Met betrekking tot de vraag of de vergrijpboete passend en geboden is, neemt de rechtbank in aanmerking de wijze waarop de hoogte van de verschuldigde belasting is komen vast te staan, waaronder ook valt de omstandigheid of de zogenoemde omkering van de bewijslast is toegepast (vgl. Hoge Raad 18 januari 2008, nr. 41 832, LJN: BC1962 en Hoge Raad 24 oktober 2008, nr. 07/12139, LJN: BG1239). De hoogte van de navorderingsaanslag IB/PVV 2014 is komen vast te staan met toepassing van omkering van de bewijslast. De rechtbank ziet in die omstandigheid aanleiding om de vergrijpboete die bij de navorderingsaanslag is opgelegd te matigen met 10%. Een verdergaande matiging wegens omkering acht de rechtbank niet aangewezen, omdat niet aannemelijk is dat er een wezenlijk verschil is tussen de schatting waarvan de inspecteur is uitgegaan en het volgens normale bewijsregels bij belanghebbende te belasten inkomen.
2.17.
Belanghebbende is van het voornemen tot het opleggen van de vergrijpboete in kennis gesteld bij brief van 3 november 2016. Nu de uitspraak van de rechtbank wordt gedaan meer dan twee jaar en ruim vijf maanden na deze kennisgeving, is naar het oordeel van de rechtbank geen sprake meer van berechting binnen een redelijke termijn. De rechtbank ziet hierin aanleiding de vergrijpboeten te verminderen met 5%.
2.18.
De rechtbank acht de aldus gecorrigeerde vergrijpboete passend en geboden.
2.19.
Gelet op het overwogene in 2.16 en 2.17 heeft de rechtbank de vergrijpboete met betrekking tot de navorderingsaanslag IB/PVV 2014 verminderd tot 42,75% (50% * 90% * 95%) van het bedrag van de navorderingsaanslag na uitspraak van de rechtbank.
4.7.
Het Hof acht de overwegingen van de Rechtbank juist en maakt deze tot de zijne. Daaraan voegt het Hof het volgende toe.
4.8.
De Rechtbank heeft in haar uitspraak de vergrijpboete gematigd wegens toepassing van omkering en verzwaring van de bewijslast. Belanghebbende heeft slechts gesteld dat de vergrijpboete op deze grond verder moet worden gematigd, maar heeft deze stelling niet nader onderbouwd. De door de Rechtbank gematigde boete acht het Hof passend en geboden.
Slotsom
4.9.
De slotsom is dat het hoger beroep ongegrond is en dat de uitspraak van de Rechtbank dient te worden bevestigd.

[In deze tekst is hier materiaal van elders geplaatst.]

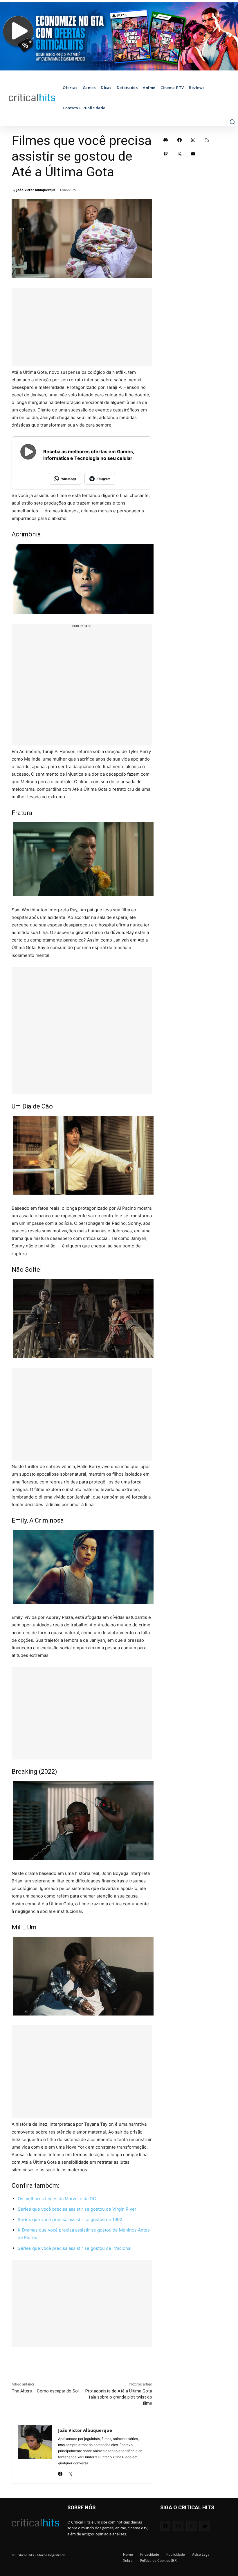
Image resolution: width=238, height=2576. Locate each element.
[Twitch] (165, 153)
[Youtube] (193, 153)
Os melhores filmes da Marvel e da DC (57, 2198)
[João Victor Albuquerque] (35, 2451)
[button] (232, 122)
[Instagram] (193, 139)
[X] (70, 2472)
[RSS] (207, 139)
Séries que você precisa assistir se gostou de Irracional (74, 2248)
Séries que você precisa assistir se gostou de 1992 (70, 2219)
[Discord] (165, 139)
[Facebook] (60, 2472)
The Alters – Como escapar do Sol (45, 2391)
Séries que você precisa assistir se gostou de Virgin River (77, 2209)
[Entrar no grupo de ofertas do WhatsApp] (119, 36)
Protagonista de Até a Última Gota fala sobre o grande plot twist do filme (118, 2397)
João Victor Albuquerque (36, 190)
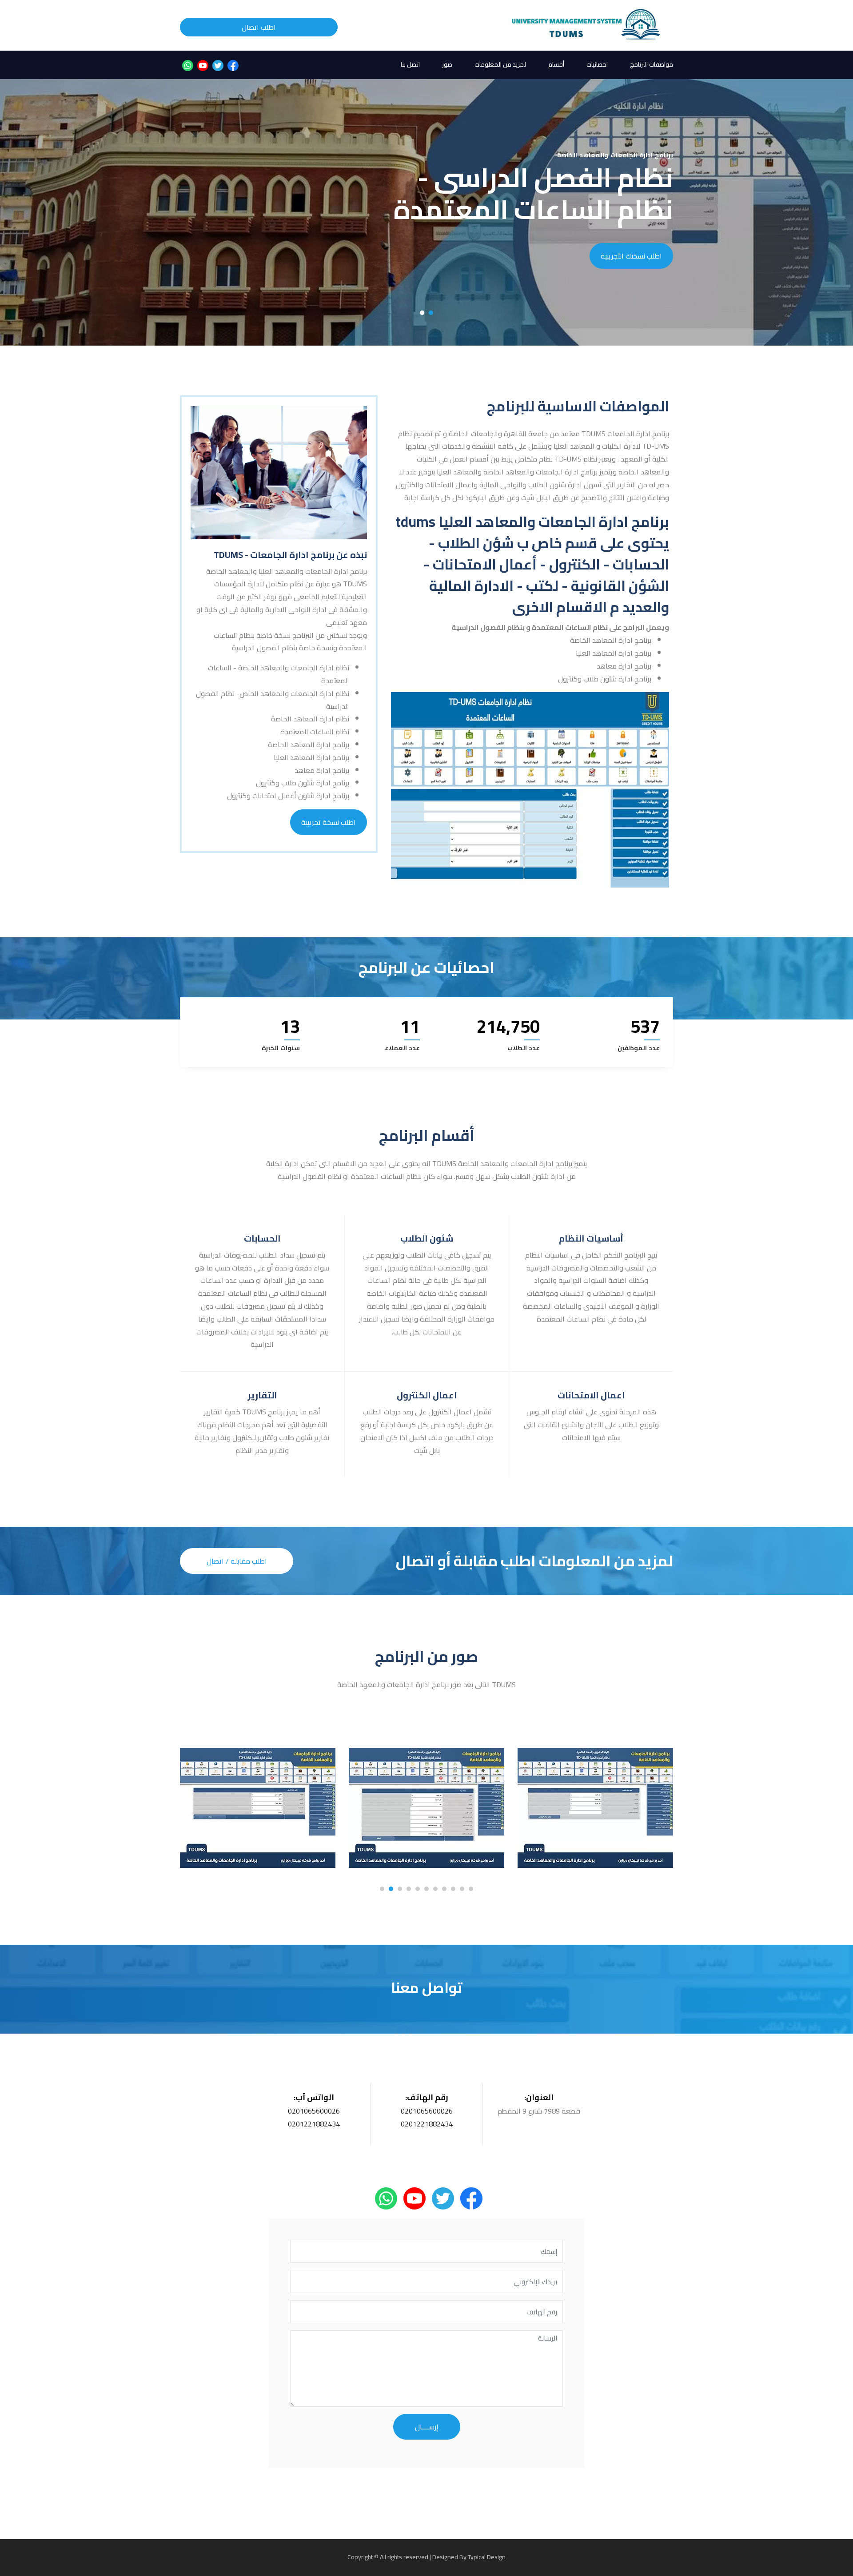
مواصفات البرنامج (651, 64)
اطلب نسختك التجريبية (631, 256)
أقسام (556, 64)
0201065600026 (314, 2111)
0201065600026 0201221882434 (427, 2117)
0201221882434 (314, 2123)
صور (447, 64)
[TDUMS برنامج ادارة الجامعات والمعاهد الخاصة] (587, 25)
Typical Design (487, 2557)
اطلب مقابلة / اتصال (237, 1561)
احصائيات (597, 64)
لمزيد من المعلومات (500, 64)
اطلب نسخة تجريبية (328, 822)
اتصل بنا (410, 64)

Ten aanzien van het griffierecht
4.10.
Het Hof is van oordeel dat er geen redenen aanwezig zijn om te gelasten dat de Inspecteur aan belanghebbende het door haar betaalde griffierecht geheel of gedeeltelijk vergoedt.
Ten aanzien van de proceskosten
4.11.
Voor een proceskostenvergoeding als bedoeld in artikel 8:75 van de Awb ziet het Hof geen aanleiding.

5.Beslissing

Het Hof bevestigt de uitspraak van de Rechtbank.
Aldus gedaan op 27 februari 2020 door M. Harthoorn, voorzitter, M.J.C. Pieterse, M.B.A. van Hout in tegenwoordigheid van J.A.L. Heldens, griffier. De beslissing is op die datum ter openbare zitting uitgesproken en afschriften van de uitspraak zijn op die datum aangetekend aan partijen verzonden.
Het aanwenden van een rechtsmiddel:
Tegen deze uitspraak kunnen beide partijen binnen zes weken na de verzenddatum beroep in cassatie instellen bij de Hoge Raad der Nederlanden (Belastingkamer), Postbus 20303, 2500 EH ’s-Gravenhage. Daarbij moet het volgende in acht worden genomen.
Bij het beroepschrift wordt een afschrift van deze uitspraak overgelegd.
Het beroepschrift moet ondertekend zijn en ten minste het volgende vermelden:
de naam en het adres van de indiener;
een dagtekening;
een omschrijving van de uitspraak waartegen het beroep in cassatie is gericht;
e gronden van het beroep in cassatie.
Voor het instellen van beroep in cassatie is griffierecht verschuldigd. Na het instellen van beroep in cassatie ontvangt de indiener een nota griffierecht van de griffier van de Hoge Raad.
In het cassatieberoepschrift kan de Hoge Raad verzocht worden om de wederpartij te veroordelen in de proceskosten.